For years, CAR T-cell therapy has revolutionized the treatment of blood cancers like leukemia. However, its effectiveness against solid tumors—the vast majority of cancer types—has remained elusive. Now, researchers have achieved a significant breakthrough: “weaponized” CAR T-cells have completely eradicated large prostate tumors in mice, fueling hopes for a broader application in treating various cancers.
The Challenge of Solid Tumors
Our immune system naturally defends us by identifying and eliminating cancerous cells. This process relies on T-cells, a type of immune cell that hunts down cells with mutant proteins on their surface, much like antibodies bind to foreign invaders. While promising, this immune response isn’t always triggered in all cancers.
In the 1980s, scientists began exploring the potential to genetically modify T-cells, leading to the development of CAR T-cells. This involves adding a gene for a synthetic receptor, called a chimeric antigen receptor, allowing them to precisely target and attack cancer cells. While CAR T-cell therapy can be curative in some individuals, it’s not without risks, and recent advancements, like CRISPR gene editing, are continuously being implemented to improve their efficacy.
Despite these improvements, CAR T-cells have largely failed to combat solid tumors due to two primary hurdles:
- Tumor Heterogeneity: Solid tumor cells often exhibit diversity, lacking a uniform mutant protein on their surfaces.

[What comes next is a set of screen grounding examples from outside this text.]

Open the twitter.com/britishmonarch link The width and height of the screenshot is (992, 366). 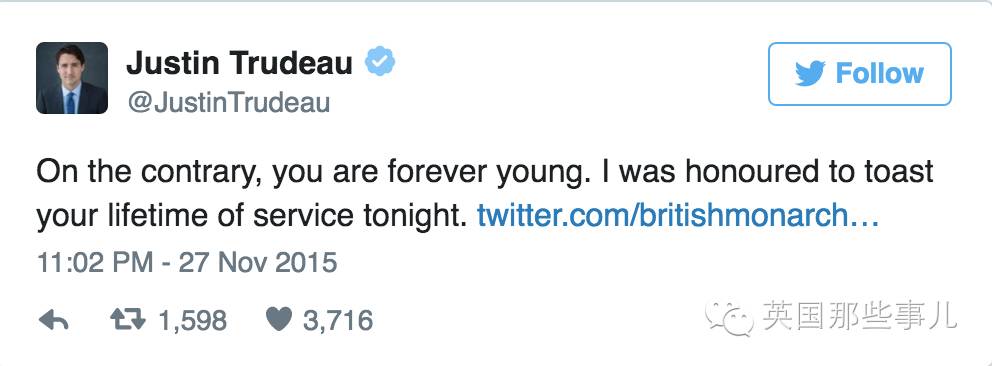678,216
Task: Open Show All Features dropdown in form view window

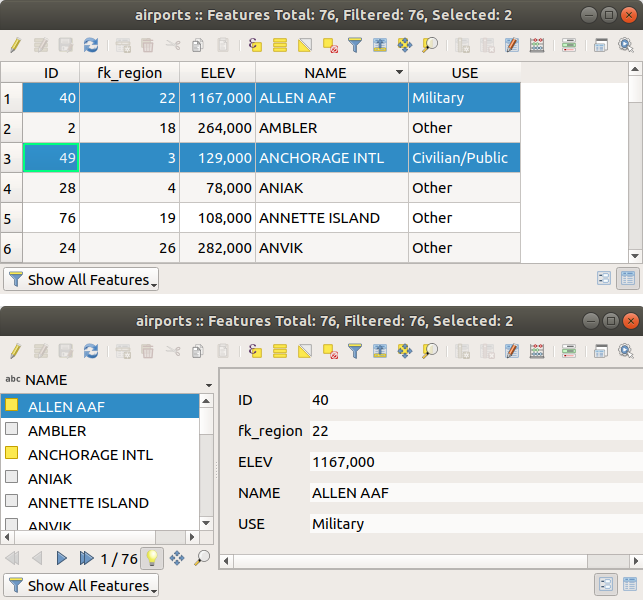Action: 82,586
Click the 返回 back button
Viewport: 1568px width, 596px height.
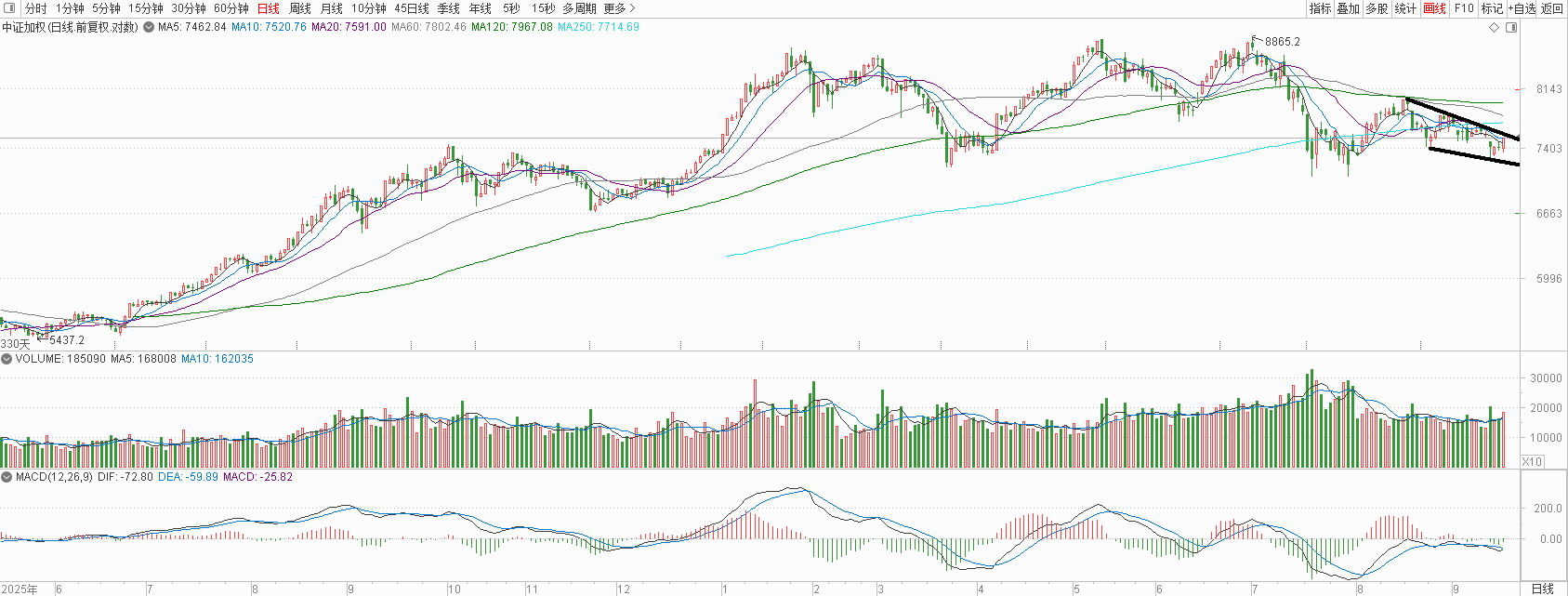[1552, 8]
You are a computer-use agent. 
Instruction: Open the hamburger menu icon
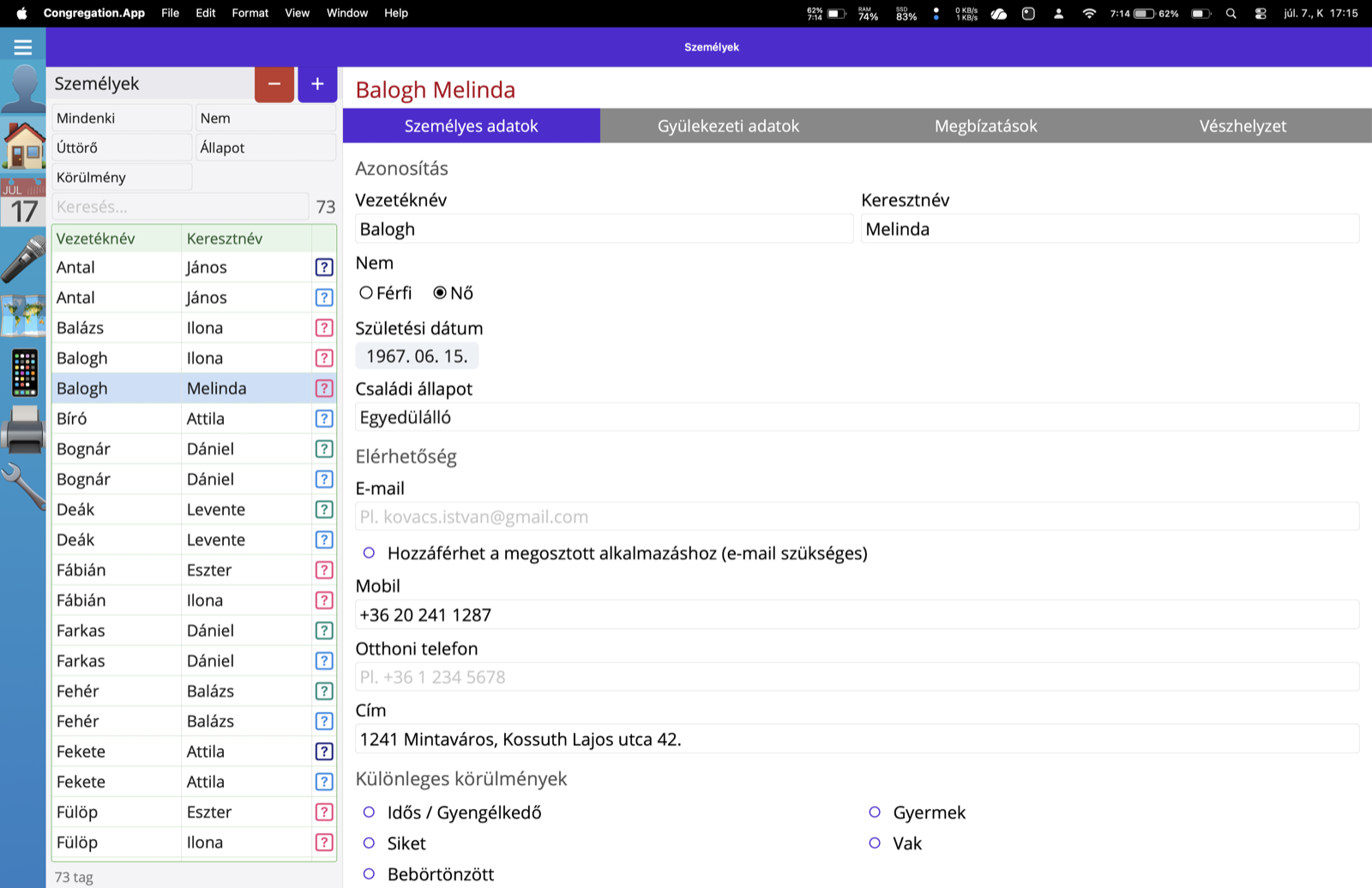[23, 47]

- Immune Suppression: Solid tumors employ tactics to evade immune attacks, such as releasing signals that essentially tell the immune system to “leave me alone.”
Localizing the Attack: A New Approach
To overcome these challenges, researchers have focused on “weaponizing” CAR T-cells. One strategy involves equipping them with potent immune-stimulating proteins, such as interleukin 12. However, previous attempts using this approach proved too powerful, triggering an excessive immune response that damaged healthy tissues.

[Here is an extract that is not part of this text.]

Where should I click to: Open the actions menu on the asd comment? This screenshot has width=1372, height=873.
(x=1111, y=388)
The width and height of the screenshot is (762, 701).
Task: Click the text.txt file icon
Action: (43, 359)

Jun Ishihara at Imperial College London and his team have devised a clever solution to localize interleukin 12 specifically to tumors. They fused interleukin 12 with a fragment of a protein that binds to collagen, a structural protein. This collagen-binding protein normally aids in healing by targeting collagen exposed in wounded blood vessels. Notably, tumors also exhibit exposed collagen, creating a targetable site.
The team further engineered CAR T-cells so that the fused protein is produced only after these T-cells bind to a mutant protein found on some prostate cancers. Once released within the tumor, the fused protein targets and remains localized to collagen, effectively amplifying the “Attack! Attack!” signal.

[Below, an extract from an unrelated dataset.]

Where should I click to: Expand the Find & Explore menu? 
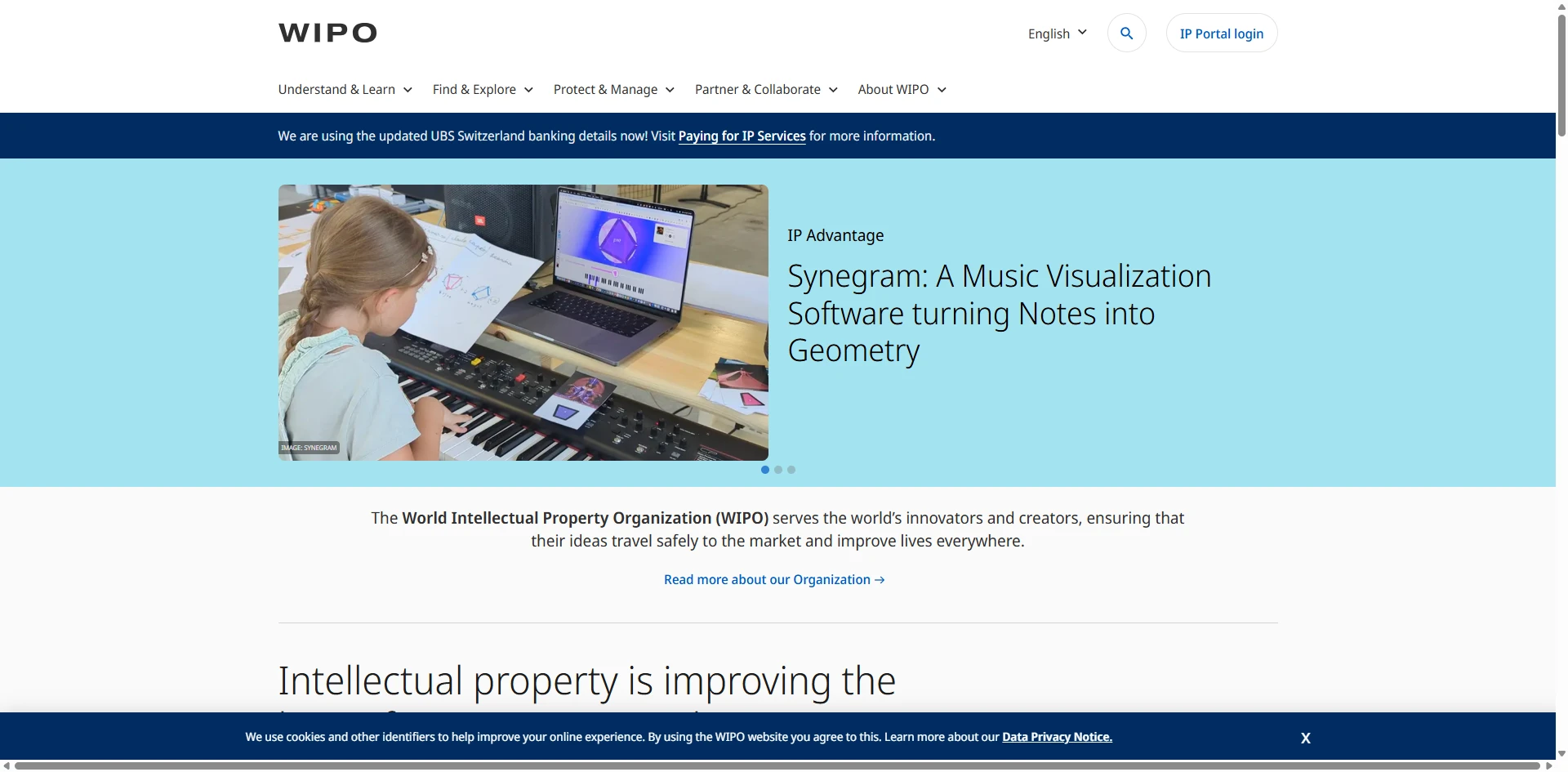tap(483, 90)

Remarkable Results in Mice
In laboratory tests, this innovative treatment completely eliminated large prostate tumors in four out of five mice. Crucially, when these mice were later exposed to cancerous cells, they did not develop new tumors, indicating that the CAR T-cells had generated a robust and lasting immune response.
Surprisingly, the mice did not require the traditional preconditioning chemotherapy used to deplete existing immune cells and “make room” for the engineered CAR T-cells. This eliminates potential side effects like fertility issues associated with chemotherapy. Ishihara’s team hopes to initiate clinical trials in humans within two years.
Expert Perspective
“I do think this is a promising approach that should be tested clinically,” states Steven Albelda at the University of Pennsylvania. Albelda notes that numerous other research groups are also exploring methods to target interleukin 12 to tumors, and some have already achieved encouraging outcomes.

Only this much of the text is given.